Exercise aim:
Find each line below that includes "Choose", then copy it.

[Stored data]
------------------------------------------------

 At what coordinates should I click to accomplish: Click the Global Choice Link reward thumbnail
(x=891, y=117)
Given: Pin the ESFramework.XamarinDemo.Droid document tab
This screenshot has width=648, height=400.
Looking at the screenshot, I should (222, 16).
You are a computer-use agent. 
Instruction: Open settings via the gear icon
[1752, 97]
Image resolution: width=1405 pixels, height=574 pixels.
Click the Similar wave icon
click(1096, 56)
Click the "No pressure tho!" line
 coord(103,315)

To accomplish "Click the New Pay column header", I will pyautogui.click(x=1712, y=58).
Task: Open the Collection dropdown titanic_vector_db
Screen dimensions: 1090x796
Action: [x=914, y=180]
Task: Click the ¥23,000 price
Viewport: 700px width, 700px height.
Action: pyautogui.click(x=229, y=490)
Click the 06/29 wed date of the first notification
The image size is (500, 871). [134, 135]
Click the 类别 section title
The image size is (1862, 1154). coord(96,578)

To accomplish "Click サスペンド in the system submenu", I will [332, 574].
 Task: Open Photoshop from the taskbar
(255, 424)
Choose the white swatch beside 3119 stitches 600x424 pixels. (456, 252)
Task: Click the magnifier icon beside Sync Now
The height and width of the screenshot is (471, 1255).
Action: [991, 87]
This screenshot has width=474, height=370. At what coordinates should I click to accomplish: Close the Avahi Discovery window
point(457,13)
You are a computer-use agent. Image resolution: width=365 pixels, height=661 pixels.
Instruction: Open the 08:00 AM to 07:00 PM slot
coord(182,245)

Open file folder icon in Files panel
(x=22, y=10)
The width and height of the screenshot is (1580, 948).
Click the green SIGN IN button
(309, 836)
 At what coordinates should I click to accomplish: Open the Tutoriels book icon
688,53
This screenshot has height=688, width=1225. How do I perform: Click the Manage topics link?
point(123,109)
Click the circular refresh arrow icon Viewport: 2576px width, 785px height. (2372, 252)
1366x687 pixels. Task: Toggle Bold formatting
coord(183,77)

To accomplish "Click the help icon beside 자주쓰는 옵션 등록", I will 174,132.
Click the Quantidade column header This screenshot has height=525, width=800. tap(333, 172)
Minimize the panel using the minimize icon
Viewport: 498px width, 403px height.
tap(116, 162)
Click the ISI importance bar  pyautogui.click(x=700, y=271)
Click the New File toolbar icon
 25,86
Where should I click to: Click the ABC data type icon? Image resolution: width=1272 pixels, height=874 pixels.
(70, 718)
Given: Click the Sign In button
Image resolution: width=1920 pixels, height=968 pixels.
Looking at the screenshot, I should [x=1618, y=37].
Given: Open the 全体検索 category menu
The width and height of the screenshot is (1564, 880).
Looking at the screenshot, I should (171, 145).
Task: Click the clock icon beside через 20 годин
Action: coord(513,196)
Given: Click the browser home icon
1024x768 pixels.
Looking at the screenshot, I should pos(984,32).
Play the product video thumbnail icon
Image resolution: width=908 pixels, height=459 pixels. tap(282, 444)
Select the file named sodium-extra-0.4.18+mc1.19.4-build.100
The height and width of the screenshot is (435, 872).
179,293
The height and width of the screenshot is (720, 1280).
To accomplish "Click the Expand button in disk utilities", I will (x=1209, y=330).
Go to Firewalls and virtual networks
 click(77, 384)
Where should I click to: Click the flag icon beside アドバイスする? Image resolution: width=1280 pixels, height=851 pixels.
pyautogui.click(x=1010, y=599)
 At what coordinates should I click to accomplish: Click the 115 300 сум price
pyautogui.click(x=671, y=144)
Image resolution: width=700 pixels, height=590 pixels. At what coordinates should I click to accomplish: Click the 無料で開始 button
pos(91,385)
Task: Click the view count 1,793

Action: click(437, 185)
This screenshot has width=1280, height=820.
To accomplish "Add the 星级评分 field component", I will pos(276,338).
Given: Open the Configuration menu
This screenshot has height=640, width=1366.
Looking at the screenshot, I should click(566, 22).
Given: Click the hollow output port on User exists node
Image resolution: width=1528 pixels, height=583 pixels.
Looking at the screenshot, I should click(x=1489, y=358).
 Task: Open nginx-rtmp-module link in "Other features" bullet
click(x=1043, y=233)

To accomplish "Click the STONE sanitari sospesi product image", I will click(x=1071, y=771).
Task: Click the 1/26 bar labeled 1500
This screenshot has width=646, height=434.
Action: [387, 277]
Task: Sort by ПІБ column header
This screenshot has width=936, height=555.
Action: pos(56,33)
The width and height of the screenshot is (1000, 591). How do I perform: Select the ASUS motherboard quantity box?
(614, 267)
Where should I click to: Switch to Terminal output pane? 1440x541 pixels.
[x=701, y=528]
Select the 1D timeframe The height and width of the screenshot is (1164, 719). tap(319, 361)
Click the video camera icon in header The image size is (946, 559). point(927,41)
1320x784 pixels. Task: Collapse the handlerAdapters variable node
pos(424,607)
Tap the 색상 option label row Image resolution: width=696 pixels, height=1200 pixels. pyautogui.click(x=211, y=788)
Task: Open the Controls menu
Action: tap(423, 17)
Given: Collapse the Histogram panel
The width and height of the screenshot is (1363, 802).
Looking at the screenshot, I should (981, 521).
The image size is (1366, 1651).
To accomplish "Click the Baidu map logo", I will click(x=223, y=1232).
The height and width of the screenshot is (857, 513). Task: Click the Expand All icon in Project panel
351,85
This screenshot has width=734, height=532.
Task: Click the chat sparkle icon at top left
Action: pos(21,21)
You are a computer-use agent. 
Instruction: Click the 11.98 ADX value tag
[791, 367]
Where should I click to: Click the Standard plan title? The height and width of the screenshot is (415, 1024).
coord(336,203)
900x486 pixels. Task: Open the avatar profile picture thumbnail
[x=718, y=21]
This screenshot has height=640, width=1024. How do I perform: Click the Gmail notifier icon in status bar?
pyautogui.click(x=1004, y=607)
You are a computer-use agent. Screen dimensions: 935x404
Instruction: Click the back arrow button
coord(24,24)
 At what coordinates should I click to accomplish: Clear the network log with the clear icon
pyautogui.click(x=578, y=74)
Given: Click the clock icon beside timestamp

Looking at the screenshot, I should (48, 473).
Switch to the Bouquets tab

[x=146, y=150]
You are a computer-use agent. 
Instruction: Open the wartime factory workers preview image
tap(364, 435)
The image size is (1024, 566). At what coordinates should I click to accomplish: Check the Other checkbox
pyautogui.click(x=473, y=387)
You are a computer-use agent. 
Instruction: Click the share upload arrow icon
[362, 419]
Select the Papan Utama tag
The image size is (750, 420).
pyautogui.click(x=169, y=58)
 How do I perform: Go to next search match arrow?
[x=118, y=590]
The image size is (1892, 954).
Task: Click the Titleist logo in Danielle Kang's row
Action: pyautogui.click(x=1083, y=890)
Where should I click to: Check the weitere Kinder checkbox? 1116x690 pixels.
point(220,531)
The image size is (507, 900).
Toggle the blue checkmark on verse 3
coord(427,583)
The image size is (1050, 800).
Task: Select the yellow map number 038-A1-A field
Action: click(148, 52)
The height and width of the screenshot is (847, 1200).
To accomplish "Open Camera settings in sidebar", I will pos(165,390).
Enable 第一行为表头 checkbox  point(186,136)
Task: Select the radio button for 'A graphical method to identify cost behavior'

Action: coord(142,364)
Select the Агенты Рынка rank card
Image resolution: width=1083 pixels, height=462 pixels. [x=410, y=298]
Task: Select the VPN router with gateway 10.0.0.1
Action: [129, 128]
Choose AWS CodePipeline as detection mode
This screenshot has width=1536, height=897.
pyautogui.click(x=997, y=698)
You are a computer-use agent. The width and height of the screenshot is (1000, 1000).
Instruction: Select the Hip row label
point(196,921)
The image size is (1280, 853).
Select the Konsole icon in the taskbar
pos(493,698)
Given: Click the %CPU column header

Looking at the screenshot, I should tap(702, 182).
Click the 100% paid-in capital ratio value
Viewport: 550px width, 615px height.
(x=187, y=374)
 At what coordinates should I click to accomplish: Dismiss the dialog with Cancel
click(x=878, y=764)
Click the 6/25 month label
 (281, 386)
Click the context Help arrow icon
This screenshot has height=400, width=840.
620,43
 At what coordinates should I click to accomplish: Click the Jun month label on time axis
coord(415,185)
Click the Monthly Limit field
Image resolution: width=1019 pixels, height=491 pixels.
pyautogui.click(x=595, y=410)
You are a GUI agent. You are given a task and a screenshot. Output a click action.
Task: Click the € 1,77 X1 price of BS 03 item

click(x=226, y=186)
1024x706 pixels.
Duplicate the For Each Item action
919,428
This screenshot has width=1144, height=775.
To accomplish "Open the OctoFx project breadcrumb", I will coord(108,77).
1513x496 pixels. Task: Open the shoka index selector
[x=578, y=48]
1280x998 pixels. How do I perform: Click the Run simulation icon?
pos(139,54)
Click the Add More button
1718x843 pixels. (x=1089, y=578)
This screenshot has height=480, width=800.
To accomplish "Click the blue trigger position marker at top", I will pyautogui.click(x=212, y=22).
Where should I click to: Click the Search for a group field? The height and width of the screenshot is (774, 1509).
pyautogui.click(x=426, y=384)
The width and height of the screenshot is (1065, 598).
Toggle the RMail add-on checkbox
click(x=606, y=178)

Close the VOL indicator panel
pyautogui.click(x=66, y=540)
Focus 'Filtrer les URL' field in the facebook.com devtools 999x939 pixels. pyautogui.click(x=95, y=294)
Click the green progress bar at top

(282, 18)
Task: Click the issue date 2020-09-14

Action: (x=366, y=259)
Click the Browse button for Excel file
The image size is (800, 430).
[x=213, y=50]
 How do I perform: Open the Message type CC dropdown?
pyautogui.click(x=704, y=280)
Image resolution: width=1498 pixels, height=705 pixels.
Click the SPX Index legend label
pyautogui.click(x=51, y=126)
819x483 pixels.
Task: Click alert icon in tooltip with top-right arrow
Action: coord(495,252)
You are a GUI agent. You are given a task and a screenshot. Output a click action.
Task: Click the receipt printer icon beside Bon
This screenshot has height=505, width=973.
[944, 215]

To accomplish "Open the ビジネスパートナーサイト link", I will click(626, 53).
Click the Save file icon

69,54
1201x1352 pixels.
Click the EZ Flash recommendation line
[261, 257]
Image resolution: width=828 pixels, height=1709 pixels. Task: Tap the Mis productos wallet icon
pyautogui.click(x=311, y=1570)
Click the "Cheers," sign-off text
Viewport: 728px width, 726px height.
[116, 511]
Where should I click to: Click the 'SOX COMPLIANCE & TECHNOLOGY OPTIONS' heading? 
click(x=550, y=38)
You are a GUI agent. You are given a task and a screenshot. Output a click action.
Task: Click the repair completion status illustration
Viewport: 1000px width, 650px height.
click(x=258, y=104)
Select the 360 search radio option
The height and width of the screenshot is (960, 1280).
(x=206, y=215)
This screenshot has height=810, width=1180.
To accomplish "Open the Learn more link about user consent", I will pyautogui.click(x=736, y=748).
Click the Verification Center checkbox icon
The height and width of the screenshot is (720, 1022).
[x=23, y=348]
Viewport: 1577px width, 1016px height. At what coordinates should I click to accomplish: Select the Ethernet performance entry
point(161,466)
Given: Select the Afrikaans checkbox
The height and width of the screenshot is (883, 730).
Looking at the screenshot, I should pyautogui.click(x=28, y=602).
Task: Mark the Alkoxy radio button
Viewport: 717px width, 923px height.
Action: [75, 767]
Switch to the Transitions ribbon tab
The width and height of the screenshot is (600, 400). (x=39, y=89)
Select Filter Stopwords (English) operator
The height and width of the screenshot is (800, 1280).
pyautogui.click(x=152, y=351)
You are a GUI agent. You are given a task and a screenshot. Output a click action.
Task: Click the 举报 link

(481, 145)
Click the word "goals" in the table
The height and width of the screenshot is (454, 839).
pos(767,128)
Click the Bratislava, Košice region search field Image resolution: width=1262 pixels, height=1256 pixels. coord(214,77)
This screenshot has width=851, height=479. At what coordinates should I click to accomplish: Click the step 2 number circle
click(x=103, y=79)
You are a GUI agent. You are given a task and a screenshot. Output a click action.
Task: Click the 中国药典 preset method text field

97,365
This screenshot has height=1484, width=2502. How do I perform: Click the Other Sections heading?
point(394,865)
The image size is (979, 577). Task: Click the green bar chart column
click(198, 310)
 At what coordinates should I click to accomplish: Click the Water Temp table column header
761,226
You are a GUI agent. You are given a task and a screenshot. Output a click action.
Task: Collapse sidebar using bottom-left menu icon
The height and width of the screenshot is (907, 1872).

------------------------------------------------

Result of the exercise:
Choose the white swatch beside 3119 stitches 600x424 pixels. (456, 252)
Choose AWS CodePipeline as detection mode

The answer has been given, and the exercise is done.